Wir setzen für unsere virtuellen Maschinen auf eine Hyper-V-Umgebung, die wir mittels SCVMM verwalten. Das habe ich bereits in meinem Artikel zum Thema Migration von virtuellen Maschinen erwähnt.
Status: Fehler
Vor ein paar Wochen waren plötzlich alle Maschinen im SCVMM fehlerhaft. Sie hatte ein kleines rotes X und wenn ich den Status der Maschinen aktualisiert hatte, stand bei Status auch „Fehler“. Und damit waren alle Funktionen im SCVMM ausgegraut. Ich konnte mit den Maschinen nichts mehr anfangen, verwalten, verbinden – nichts ging.
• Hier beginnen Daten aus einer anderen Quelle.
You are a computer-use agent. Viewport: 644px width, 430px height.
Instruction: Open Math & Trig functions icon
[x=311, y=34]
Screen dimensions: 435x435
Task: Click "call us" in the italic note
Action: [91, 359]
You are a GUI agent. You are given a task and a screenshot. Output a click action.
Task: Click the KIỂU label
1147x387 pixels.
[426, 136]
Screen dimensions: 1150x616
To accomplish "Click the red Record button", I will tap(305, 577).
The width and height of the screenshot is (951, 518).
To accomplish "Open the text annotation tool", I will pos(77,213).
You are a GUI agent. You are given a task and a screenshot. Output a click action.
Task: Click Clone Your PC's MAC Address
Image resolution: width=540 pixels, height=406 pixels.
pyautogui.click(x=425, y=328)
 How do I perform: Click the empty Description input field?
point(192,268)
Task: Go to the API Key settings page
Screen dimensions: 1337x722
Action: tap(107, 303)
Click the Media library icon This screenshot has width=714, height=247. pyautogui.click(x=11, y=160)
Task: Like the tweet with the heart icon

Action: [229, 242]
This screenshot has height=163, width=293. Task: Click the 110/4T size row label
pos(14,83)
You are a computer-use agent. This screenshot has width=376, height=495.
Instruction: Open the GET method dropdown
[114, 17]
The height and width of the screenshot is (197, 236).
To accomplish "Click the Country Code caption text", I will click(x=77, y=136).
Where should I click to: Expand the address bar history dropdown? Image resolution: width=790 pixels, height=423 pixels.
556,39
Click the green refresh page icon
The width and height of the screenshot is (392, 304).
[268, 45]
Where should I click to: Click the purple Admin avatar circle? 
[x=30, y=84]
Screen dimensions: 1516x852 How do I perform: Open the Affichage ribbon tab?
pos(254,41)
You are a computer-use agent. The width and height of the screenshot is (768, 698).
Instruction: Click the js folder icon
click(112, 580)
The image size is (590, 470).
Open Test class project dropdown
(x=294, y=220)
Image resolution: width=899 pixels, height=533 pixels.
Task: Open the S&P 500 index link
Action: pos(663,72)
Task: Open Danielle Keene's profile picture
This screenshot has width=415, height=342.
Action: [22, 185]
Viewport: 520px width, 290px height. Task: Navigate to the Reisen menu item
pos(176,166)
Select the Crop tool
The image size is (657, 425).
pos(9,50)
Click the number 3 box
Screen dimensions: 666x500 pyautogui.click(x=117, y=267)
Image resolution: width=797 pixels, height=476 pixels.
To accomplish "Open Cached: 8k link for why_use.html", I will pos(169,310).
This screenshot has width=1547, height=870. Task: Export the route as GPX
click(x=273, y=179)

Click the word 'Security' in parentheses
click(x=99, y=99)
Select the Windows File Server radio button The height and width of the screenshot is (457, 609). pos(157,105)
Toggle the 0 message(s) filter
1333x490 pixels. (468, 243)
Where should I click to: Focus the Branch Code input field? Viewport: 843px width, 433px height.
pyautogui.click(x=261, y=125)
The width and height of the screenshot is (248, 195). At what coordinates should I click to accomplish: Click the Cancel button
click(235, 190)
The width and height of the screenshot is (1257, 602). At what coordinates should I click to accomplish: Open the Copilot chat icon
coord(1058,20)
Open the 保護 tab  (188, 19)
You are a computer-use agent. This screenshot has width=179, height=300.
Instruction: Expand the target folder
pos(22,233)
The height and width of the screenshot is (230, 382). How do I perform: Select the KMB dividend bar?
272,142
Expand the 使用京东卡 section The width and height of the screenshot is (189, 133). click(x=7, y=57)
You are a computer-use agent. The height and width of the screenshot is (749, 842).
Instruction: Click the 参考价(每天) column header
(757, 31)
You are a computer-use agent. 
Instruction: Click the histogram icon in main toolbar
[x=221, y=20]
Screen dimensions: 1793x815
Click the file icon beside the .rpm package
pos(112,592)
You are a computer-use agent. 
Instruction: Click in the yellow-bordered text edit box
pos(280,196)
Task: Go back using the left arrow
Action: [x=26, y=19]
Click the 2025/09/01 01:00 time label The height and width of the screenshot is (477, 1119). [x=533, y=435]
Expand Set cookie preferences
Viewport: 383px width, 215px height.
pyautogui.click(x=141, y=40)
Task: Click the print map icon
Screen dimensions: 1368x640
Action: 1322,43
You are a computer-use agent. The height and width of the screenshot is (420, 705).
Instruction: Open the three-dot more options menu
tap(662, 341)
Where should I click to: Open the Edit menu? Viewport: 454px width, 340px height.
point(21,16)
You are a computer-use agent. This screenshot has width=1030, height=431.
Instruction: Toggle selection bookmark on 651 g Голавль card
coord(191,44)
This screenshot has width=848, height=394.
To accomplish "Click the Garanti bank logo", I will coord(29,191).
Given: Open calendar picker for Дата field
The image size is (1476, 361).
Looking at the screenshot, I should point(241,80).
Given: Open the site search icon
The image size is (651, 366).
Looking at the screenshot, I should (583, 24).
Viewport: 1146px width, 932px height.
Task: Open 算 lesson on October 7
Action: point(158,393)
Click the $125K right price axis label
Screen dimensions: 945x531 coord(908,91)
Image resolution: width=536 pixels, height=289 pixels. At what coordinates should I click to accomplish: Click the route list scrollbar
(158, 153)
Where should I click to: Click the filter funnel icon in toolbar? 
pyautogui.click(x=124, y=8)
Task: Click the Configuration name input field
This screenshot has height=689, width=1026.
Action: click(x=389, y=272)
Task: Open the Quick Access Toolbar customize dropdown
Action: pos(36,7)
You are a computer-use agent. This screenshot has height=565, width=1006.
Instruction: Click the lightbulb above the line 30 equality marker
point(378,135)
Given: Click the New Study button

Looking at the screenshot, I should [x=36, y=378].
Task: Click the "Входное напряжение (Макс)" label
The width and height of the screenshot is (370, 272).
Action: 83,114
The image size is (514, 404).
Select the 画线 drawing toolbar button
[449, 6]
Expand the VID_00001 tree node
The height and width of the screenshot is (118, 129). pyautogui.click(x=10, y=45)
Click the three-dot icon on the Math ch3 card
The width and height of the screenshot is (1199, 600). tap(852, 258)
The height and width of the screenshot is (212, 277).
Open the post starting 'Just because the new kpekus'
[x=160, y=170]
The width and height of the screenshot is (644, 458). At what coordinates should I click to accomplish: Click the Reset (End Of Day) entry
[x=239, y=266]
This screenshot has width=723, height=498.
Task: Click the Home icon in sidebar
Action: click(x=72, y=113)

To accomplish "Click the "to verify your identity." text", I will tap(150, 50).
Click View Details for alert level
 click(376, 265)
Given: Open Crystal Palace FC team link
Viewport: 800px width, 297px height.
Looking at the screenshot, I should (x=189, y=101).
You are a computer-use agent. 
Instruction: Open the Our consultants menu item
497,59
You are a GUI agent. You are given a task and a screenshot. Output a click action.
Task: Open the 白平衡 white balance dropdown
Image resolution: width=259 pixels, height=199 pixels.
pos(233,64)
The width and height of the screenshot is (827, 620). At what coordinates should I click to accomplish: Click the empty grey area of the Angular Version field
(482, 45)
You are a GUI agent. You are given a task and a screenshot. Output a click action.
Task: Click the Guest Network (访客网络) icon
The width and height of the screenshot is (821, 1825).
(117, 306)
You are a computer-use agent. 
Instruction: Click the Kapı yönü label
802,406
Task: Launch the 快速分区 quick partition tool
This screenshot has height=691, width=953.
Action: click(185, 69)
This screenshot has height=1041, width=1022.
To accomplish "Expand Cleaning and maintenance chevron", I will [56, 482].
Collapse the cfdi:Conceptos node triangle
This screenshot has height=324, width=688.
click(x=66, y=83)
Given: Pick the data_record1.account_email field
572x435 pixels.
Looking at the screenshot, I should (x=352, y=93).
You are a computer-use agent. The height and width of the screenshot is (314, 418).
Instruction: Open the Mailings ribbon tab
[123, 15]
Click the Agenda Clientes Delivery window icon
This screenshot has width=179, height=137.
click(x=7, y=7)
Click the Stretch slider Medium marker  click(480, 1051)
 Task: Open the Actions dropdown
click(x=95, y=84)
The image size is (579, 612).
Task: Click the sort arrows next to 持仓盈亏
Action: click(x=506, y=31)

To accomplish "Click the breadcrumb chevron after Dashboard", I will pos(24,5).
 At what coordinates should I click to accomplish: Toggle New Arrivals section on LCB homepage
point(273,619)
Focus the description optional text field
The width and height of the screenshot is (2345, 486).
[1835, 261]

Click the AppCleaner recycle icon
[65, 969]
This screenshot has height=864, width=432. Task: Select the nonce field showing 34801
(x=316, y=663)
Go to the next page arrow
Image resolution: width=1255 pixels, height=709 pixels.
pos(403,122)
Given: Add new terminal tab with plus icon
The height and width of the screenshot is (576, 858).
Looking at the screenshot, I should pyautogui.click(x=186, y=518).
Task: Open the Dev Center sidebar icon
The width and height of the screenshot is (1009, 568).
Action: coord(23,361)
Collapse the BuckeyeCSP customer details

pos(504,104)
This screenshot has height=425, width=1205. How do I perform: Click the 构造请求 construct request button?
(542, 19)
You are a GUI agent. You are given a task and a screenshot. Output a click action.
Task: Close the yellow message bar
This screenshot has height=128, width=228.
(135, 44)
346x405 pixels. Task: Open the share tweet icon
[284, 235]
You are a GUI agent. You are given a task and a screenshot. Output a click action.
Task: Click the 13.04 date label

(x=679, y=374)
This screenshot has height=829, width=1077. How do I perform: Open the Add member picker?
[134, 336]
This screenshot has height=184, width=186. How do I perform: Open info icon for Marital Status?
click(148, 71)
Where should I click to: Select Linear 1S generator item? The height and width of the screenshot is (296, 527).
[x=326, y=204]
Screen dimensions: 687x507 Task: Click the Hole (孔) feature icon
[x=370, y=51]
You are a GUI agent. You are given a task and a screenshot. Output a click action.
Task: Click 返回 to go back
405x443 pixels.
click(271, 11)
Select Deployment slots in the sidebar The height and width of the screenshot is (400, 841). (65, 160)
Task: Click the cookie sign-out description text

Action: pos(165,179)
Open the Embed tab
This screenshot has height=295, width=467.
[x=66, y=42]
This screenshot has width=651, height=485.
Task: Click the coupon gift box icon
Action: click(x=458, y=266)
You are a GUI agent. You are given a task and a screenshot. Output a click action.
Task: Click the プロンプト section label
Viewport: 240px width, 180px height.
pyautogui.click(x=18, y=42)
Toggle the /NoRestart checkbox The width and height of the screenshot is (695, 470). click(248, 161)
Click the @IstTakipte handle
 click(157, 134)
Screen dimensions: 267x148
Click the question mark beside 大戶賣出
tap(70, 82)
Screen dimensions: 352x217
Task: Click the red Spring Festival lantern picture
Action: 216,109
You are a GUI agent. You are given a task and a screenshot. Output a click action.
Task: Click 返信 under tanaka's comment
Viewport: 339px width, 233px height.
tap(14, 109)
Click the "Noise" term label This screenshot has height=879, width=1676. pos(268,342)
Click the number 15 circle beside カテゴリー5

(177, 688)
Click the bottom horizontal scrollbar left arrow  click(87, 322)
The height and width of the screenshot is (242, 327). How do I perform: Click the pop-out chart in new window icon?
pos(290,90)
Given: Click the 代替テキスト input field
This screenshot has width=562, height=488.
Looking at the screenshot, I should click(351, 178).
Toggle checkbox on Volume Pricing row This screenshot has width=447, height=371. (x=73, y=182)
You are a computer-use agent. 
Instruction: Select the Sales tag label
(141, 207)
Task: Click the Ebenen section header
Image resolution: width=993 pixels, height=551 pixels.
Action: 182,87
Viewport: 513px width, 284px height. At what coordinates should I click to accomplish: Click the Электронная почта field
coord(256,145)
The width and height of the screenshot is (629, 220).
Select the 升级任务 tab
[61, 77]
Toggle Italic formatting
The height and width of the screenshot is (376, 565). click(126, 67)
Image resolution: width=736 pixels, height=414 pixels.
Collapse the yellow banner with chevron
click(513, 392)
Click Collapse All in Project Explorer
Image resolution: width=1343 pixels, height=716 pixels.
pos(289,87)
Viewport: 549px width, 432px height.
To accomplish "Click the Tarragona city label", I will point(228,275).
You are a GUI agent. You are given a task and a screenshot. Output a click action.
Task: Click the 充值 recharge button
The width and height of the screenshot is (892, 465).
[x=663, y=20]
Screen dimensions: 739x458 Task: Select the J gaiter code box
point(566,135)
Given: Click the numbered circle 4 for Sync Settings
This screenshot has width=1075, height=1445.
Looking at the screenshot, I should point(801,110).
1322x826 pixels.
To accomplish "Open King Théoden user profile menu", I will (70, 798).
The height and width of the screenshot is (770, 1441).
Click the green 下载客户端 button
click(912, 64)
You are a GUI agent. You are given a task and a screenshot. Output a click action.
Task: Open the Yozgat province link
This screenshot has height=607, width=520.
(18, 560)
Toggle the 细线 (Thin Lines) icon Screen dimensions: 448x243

Trotzdem liefen die Maschinen alle ordnungsgemäß und ich konnte mich entsprechend auch der RDP verbinden. Da die Maschinen liefen, konnte ich auch keine Reparatur starten. Es kam immer die Meldung, dass die Maschine ausgeführt wird. So ganz kritisch war es dann wohl nicht und möglicherweise auch nur ein Anzeigefehler.
Aber ich musste der Sache natürlich auf den Grund gehen. Leider findet man online wenig Hilfestellung zum SCVMM. Noch weniger in Deutsch. Und ich wusste auch nicht so recht, wie ich auf Englisch nach einer Lösung suchen sollte. So kam ich nicht weiter und habe daraufhin auch unseren IT-Dienstleister kontaktiert. Der hätte sich allerdings erst in ein paar Tagen darum kümmern können.
Fehlerhafte Authentifizierung
Also habe ich weiter nach Lösungsansätzen gesucht. Irgendwann kam ich dann auf die Idee, mich auf dem SCVMM-Server über den Failovercluster-Manager mit einer VM zu verbinden. Und siehe da, auch das ging nicht. Es gab einen Authentifizierungsfehler. Irgendwas mit „Encryption“.
Das half mir insofern weiter, als dass ich einen neuen Suchbegriff hatte, mit dem ich Google füttern konnte. Außerdem gab es einen Link in der Fehlermeldung. Und prompt wurde ich auch fündig. Offenbar gab es im CredSSP-Protokoll eine Sicherheitslücke. Das Protokoll wird für die Authentifizierung zwischen den Geräten bei dem Versuch eine RDP-Verbindung aufzubauen verwendet. Daher hat Microsoft im März 2018 einen Patch dafür ausgerollt, der diese Angriffsmöglichkeit beenden sollte. Und dieser Patch wurde für uns zum Problem. Denn offenbar wird das CredSSP-Protokoll auch vom SCVMM zur Verbindung mit den Maschinen verwendet.
Fehlendes Update
Was war das Problem? Nun, der SCVMM ist ja nur ein Verwaltungstool, das für den Betrieb der Hyper-V-Server nicht zwingend notwendig ist. Es ist kein Problem, den herunterzufahren oder neu zu starten. Daher installiere ich dort die Updates recht zeitnah. Bei den Hyper-V-Hosts ist das natürlich eine andere Geschichte. Die kann man nicht einfach so mal eben patchen und neu starten. Also generell schon, da die Gast-Maschinen automatisch auf einen anderen Host migriert werden – Stichwort Livemigration. Da wir aber derzeit nur zwei Hyper-V-Hosts haben, reicht der Arbeitsspeicher nicht ganz, um alle Maschinen auf einem Host ausführen zu können. Ein dritter Host wird erst in ein paar Wochen in Betrieb genommen. Deswegen hatte ich auch die Updates dort noch nicht installiert. Sprich der SCVMM-Server und die Hyper-V-Hosts hatten einen unterschiedlichen Patch-Stand. Und das war gerade in Bezug auf das CredSSP-Protokoll fatal. Denn der SCVMM (neuer) hat schlicht die Verbindung mit den Hyper-V-Hosts (veraltet) verweigert.
Also habe ich mich an die Arbeit gemacht und die ganzen Maschinen manuell auf einen Host migriert und dabei ein paar ungenutzte Server temporär abgeschaltet. So kam ich gerade so mit dem Speicher hin und konnte dann den jeweils leeren Hyper-V-Host aktualisieren.
Und tatsächlich: Nachdem die aktuellen Updates installiert waren – also „Patch-Gleichstand“ herrschte – waren auch die Fehler im SCVMM wieder verschwunden und ich konnte sämtliche Maschinen bedienen und verwalten wie zuvor.
Also falls auch euch dieser Fehler unterkommt – fröhliches Updaten!